The United Kingdom has a new prime minister, again, roughly three years after Theresa May took over to clean up David Cameron’s Brexit mess.

The new PM is Boris Johnson, one of the many European politicians to be portrayed as a local equivalent of President Donald Trump in the US media. This time, however, the similarities are indeed striking.

Both are loudmouthed man-children, with a history of adultery and other scandals, whose professional success is a combination of immense privilege, unscrupulous opportunism and relentless self-promotion, all happily promoted by a complicit media environment.

They share an “unorthodox” approach to politics as well as a “tell it like it is” communication style – media euphemisms for reckless opportunism and a combination of homophobia, racism and sexism.

While Trump mainly lies about himself, from his richness to the size of his inauguration crowd, Johnson mostly lies about the European Union.

After first being fired by The Times (of London), for making up a quote from his godfather (historian Colin Lucas), he was quickly picked up by the Daily Telegraph as its EU reporter.

From Brussels, where his father had served as a member of the European Parliament and a top Eurocrat at the European Commission, Johnson filed report after belligerent report bursting with lies and myths about alleged EU regulations and scandals, eagerly repeated by the Eurosceptic elites and masses.

Like Trump, Johnson’s “gaffes”, another media euphemism almost exclusively reserved for upper-class white men, include a litany of racist, homophobic and sexist statement, from referring to Africans as “piccaninnies” with “watermelon smiles”, to Muslim women wearing burqas as “bank robbers” and “letter boxes”, to gay men as “tank-topped bumboys” and to female Labor MPs as “hot totties”.

However, there are also important differences between the American president and the British premier. Trump was actually elected by a much larger percentage of the population than Johnson. 
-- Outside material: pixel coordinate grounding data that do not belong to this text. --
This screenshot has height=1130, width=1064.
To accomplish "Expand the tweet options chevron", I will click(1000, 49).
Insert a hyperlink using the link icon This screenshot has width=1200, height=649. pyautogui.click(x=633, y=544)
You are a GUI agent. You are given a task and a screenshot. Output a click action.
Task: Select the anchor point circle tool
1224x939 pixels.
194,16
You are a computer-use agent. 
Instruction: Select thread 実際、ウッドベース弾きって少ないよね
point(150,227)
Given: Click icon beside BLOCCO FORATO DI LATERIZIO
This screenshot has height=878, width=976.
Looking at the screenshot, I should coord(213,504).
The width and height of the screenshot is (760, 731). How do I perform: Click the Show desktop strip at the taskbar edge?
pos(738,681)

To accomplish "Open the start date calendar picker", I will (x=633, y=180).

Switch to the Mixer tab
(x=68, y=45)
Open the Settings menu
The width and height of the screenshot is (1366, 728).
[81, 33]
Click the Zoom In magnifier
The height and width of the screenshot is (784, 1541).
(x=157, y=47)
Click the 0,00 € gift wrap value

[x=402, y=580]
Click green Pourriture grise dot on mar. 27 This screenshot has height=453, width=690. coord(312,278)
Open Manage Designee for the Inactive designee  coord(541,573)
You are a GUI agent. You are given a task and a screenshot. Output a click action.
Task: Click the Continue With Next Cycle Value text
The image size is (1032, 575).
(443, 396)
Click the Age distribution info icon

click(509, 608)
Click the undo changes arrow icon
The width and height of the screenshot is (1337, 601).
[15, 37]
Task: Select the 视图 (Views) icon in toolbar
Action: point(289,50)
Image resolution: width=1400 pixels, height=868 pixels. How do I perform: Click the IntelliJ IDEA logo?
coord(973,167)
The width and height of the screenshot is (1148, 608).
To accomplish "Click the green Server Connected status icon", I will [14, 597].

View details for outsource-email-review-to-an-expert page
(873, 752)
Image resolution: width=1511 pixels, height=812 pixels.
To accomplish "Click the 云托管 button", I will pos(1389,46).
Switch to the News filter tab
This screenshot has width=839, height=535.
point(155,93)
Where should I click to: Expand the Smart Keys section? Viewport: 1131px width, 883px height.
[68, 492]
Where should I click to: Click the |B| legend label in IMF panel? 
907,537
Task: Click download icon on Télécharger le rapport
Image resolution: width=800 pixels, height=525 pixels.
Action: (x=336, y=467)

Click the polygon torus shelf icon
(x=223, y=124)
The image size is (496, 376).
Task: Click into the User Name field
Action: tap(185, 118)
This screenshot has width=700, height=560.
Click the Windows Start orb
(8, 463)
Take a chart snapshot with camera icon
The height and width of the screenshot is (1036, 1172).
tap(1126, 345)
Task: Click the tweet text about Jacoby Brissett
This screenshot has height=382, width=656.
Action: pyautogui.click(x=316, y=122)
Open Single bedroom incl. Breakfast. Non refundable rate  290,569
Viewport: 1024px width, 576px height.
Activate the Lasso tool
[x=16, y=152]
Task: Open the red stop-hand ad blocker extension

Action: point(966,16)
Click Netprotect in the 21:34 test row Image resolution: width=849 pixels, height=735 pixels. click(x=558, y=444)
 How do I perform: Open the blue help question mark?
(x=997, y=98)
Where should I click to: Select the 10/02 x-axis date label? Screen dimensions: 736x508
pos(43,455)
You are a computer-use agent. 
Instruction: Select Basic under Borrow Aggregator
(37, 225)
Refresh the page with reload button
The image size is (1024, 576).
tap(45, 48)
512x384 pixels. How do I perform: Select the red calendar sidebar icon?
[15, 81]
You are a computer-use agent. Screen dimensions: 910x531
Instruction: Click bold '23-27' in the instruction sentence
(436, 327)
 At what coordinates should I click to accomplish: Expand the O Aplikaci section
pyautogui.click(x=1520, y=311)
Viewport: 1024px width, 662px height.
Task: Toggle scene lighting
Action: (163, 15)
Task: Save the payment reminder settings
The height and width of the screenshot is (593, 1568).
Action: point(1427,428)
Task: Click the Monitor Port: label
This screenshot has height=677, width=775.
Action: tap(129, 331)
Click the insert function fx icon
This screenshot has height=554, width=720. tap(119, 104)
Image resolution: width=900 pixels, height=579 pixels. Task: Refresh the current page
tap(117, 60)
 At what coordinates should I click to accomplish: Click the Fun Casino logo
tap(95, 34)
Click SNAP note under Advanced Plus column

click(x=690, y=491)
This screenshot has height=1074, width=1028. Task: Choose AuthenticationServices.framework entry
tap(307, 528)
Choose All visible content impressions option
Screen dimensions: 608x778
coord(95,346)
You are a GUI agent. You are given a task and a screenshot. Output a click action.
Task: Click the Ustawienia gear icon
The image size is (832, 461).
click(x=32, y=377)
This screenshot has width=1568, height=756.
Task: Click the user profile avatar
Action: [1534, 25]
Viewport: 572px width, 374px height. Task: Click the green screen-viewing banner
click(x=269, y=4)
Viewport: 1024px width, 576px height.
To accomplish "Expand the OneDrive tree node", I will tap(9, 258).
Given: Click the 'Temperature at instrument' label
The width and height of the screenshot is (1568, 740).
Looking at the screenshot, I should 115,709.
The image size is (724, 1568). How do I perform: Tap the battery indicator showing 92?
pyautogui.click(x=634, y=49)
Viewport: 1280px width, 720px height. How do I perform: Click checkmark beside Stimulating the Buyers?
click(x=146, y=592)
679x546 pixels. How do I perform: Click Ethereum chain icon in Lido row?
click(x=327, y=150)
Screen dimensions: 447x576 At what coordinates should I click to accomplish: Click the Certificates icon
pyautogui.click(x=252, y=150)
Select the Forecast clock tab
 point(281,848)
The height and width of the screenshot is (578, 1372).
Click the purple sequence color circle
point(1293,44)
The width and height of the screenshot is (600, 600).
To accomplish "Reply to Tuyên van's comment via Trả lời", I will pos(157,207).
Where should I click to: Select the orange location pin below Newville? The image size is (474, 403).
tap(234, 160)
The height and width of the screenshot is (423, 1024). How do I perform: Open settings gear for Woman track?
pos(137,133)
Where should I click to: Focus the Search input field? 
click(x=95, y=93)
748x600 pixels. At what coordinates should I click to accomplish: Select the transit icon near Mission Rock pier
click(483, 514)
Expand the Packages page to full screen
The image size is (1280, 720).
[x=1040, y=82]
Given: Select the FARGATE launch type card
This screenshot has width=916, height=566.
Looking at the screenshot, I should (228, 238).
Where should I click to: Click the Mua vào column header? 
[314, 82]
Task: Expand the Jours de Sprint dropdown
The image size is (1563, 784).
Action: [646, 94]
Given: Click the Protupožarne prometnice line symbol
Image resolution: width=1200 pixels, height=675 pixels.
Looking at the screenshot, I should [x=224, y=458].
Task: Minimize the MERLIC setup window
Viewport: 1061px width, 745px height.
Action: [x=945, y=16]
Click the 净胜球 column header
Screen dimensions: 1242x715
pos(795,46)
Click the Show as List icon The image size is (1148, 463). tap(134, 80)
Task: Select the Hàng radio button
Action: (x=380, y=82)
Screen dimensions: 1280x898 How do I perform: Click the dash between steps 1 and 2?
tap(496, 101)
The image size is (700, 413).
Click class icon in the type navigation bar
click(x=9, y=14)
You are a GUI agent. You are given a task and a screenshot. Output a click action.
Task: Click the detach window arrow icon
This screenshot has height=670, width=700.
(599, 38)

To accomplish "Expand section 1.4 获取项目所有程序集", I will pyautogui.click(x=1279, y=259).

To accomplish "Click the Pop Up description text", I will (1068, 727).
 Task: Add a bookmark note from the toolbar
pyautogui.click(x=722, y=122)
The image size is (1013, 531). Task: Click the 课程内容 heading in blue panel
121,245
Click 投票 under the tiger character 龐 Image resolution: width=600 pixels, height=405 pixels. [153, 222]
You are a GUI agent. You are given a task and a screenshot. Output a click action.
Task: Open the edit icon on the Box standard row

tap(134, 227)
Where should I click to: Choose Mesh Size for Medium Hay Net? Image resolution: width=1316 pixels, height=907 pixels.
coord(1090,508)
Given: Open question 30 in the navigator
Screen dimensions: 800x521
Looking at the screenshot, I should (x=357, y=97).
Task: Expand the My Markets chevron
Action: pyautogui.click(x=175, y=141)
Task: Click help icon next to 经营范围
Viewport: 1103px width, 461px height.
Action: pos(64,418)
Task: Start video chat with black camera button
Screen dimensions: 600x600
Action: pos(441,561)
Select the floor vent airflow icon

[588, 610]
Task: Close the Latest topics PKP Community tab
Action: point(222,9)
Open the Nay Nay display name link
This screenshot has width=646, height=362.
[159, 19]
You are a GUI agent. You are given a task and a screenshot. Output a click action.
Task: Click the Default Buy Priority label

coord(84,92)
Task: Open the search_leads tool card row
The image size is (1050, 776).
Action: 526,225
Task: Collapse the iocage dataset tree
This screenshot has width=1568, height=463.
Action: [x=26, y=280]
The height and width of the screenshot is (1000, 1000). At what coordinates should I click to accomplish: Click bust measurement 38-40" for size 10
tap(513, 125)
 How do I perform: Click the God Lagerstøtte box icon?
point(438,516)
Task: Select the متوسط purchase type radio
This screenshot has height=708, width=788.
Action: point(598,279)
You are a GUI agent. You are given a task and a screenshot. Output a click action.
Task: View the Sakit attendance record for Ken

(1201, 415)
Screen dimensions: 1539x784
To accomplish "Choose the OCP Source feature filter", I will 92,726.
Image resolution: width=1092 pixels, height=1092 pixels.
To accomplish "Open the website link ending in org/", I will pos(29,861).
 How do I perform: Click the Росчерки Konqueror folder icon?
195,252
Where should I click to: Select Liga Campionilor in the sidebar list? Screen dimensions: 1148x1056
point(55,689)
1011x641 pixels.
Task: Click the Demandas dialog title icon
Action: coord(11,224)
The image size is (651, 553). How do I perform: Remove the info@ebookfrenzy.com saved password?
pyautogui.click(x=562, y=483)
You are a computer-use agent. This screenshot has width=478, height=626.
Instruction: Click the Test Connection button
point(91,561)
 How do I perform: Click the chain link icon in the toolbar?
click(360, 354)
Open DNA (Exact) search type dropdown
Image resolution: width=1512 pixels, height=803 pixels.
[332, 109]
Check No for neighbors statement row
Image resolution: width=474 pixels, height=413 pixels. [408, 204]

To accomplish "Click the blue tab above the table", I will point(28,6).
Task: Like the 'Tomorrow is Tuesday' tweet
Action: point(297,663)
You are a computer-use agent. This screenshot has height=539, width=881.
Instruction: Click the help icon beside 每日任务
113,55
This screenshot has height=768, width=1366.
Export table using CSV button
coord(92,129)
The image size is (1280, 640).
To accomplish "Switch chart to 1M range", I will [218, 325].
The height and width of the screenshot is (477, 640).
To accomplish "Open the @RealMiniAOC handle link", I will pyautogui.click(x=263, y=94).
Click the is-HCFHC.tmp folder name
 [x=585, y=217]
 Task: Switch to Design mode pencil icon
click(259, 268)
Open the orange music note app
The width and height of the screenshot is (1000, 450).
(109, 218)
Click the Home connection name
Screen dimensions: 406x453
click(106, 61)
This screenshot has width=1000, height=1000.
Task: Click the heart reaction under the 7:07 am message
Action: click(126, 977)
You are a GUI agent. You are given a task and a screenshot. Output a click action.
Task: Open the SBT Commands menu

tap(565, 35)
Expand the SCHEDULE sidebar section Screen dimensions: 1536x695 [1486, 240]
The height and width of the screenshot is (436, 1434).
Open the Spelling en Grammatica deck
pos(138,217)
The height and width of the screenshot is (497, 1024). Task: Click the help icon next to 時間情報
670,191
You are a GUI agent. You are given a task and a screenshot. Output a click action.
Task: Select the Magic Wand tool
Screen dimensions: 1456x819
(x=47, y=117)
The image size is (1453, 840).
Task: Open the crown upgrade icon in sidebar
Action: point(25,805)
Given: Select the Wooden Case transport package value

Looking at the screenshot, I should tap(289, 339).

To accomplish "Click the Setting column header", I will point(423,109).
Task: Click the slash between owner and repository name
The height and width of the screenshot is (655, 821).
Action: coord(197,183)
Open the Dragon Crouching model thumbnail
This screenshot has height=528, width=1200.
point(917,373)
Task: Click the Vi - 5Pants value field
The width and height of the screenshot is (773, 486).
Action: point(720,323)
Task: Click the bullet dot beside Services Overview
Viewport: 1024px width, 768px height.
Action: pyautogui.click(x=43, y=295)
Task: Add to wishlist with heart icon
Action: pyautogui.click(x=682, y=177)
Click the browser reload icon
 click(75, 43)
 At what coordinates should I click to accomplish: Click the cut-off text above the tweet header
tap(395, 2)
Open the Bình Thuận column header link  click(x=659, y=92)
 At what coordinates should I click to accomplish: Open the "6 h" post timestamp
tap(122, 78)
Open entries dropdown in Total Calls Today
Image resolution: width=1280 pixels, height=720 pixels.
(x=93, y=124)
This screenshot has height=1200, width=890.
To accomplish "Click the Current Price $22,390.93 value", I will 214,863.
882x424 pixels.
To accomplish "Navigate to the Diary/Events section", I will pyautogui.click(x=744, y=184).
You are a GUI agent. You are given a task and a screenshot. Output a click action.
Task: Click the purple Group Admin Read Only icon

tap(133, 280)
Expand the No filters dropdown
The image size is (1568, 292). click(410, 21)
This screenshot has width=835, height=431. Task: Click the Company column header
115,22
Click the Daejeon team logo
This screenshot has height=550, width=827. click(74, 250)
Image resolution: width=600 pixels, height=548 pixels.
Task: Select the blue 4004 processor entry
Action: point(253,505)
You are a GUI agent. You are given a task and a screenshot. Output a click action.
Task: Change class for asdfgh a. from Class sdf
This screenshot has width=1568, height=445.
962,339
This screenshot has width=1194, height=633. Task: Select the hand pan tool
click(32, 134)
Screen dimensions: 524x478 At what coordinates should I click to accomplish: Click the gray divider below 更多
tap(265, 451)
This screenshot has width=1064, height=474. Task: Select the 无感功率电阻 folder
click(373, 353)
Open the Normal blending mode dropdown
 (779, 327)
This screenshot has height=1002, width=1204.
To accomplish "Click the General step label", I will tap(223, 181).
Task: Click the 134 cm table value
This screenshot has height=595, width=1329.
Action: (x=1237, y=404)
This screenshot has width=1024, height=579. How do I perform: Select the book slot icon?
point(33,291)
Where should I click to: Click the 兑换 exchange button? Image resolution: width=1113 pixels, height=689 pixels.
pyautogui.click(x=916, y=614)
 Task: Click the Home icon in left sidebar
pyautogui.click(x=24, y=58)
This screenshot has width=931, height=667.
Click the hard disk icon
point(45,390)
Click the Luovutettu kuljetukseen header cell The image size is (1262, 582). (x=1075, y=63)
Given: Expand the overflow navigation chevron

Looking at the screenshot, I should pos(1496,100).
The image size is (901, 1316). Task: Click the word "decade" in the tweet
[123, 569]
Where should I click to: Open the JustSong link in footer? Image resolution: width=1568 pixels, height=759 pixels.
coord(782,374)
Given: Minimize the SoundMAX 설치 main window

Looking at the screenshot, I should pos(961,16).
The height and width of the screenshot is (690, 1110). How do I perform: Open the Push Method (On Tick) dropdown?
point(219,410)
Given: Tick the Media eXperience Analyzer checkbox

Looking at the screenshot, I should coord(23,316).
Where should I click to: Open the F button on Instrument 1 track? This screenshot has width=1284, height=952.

And while the two share a remarkable flexibility in terms of policy positions, Johnson is much more solidly Conservative than Trump is Republican. Both politically and socially he is the product of an elitist upbringing that is uniquely British and Conservative. 

This is not to say that Johnson is any less a loose cannon than Trump, but he is much more a professional politician.  In short, Boris Johnson is probably as close to a European Trump as you can find – just as Britain is the most American country in Europe. 

But Johnson is ultimately British, just as Trump is essentially American. He is a product of an elitist class culture, steeped in privilege and tradition, to which he has both an allegiance and responsibility.

It is this rootedness in Britain’s elite culture and society that propelled him to power but that will also lead to his downfall. —The writer is a columnist at The Guardian.